§ Activity
Using the word "Given" as the filter, copy each matching line from the records.

[Stored data entries]

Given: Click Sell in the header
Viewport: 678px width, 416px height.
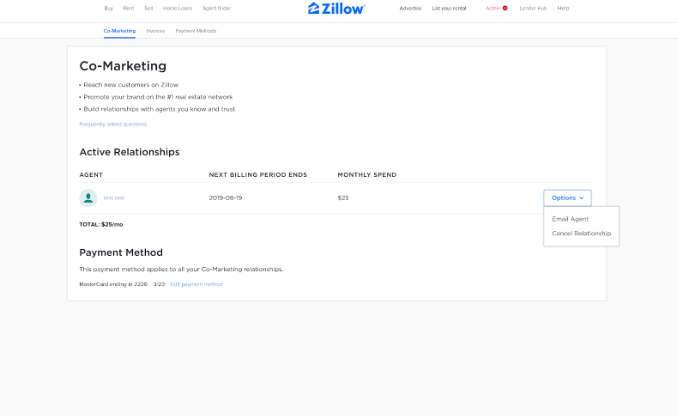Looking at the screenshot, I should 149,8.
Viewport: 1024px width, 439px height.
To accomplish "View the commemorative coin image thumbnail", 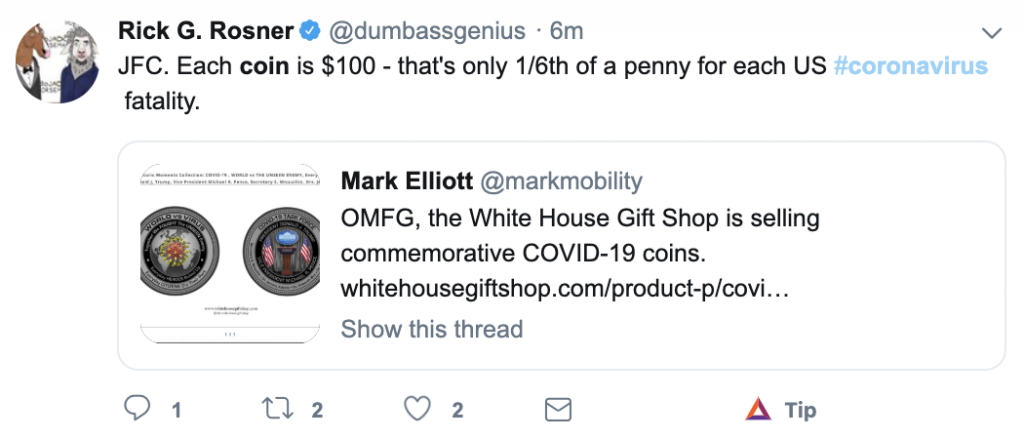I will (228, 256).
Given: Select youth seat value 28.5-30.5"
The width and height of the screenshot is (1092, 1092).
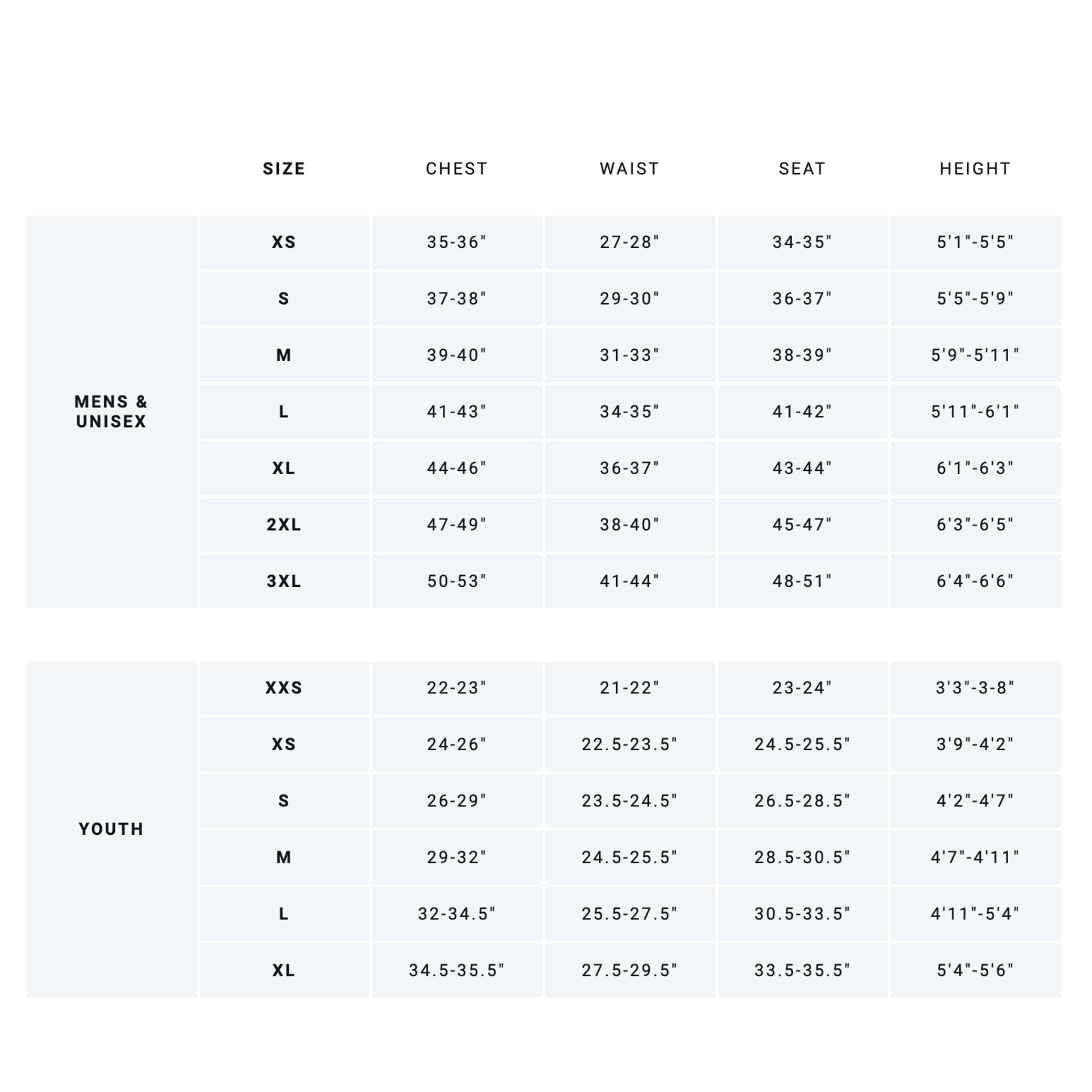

§ Your solution
Given: Click Sell in the header
Given: Select youth seat value 28.5-30.5"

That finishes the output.